The following is a portion of a letter written by Sheriff Daniel J. Coverly of Douglas County, Nevada, written July 27, 2020. Everything in this letter is verifiable by facts not just emotions or feelings as much of the rhetoric that is heard elsewhere. I am sharing it with you to help you see an honest accounting of law enforcement in our country and to encourage your support of their work.
The tragic and preventable death of George Floyd at the hands of four Minneapolis Police officers shined a national spotlight on bad actors within the law enforcement profession. At the same time, data simply does not support claims that law enforcement is systemically racist or structurally biased. Despite the lack of available evidence to support the anti-police narrative, it proliferates and has spawned radical reactions such as the current calls to “defund the police,” as well as increases in violence against police—ranging from assaults to assassinations.
Last year in the United States, a country with a population of 330 million people, 1,004 civilians were fatally shot by police officers. The vast majority of these officer-involved shootings were justifiable, and most involved an armed or dangerous subject. There were nine fatal shootings of unarmed black persons (down from thirty-eight in 2015) and nineteen fatal shooting of unarmed white persons (down from thirty-two in 2015) those deaths represent 0.1% of all black homicide victims and 0.3% of all white homicide victims.
The data indicate that exceedingly few encounters with police involve force. For example, only 2% of people who had any contact with police anytime in the prior twelve months said that officers used or even threatened to use force against them, according to the 2015 Police-Public Contact Survey conducted by United States Bureau of Justice Statistics. Over 58,000 officers were assaulted while performing their duties in 2018, according to FBI data collected from only two-thirds of law enforcement agencies. That is an assault rate of 10.8 per 100 officers. Moreover, assaults with deadly weapons against the police occurred thirty-three times per day.

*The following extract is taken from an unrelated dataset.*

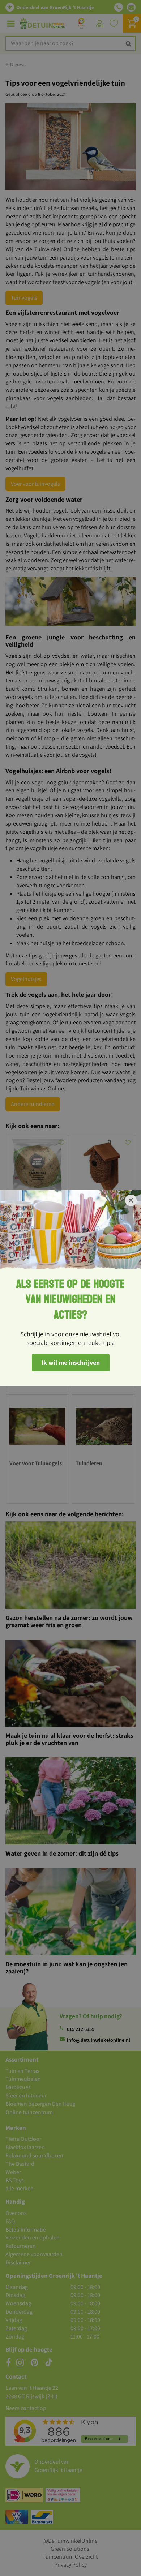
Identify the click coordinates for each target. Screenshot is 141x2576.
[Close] (131, 1200)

Recent history confirms that when myths about the police are not strongly repudiated by our local, state and national leaders, law-enforcement officers lose their lives. In 2016, following a national rebellion against law enforcement —like what we are experiencing today —the number of officers shot and killed in the line of duty increased by 56% in that year alone. Twenty-one of those deaths were ambush-style shootings of law-enforcement officers. Who can forget the fine officers murdered in attacks in Dallas, Texas, and the three officers murdered in Baton Rouge, Louisiana in only a ten-day period? In recent weeks of national unrest, 750 officers have already been injured defending their communities from the violence that has swept our country. The entire letter can be read here: https://sheriff.douglascountynv.gov/news/what_s_new/letter_to_library_board_from_sheriff_coverley
That is quite a bit of material to digest, but certainly worth knowing, since we live in a culture that is doing exactly what the prophet Isaiah wrote about: “Woe to those who call evil good (rioters) and good evil (law enforcement), who put darkness for light and light for darkness, who put bitter for sweet and sweet for bitter. Woe to those who are wise in their own eyes and clever in their own sight” (Is. 5:20-21).

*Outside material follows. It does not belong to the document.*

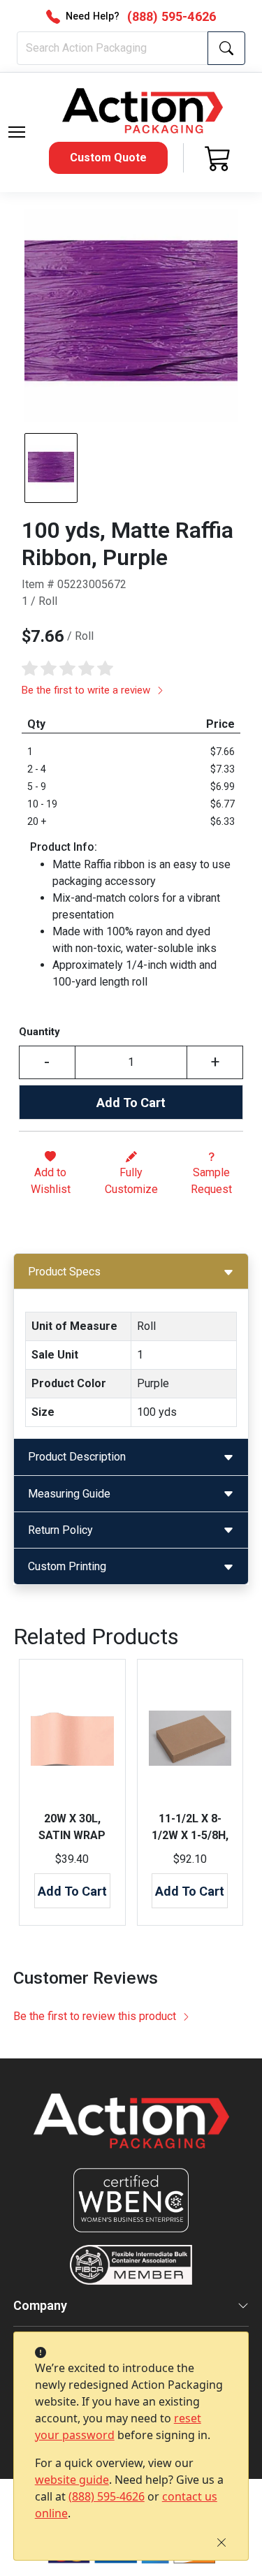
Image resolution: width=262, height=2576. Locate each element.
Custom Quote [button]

As Christians we are encouraged to follow the instruction of the Apostle Paul who wrote in Romans 12:21 “Do not be overcome by evil, but overcome evil with good” and Romans 12:9, “Love must be sincere. Hate what is evil; cling to what is good.”
Let’s pray for, support and encourage our law enforcement professionals in their vocation to serve and protect our community. I for one will not be amongst those doing nothing.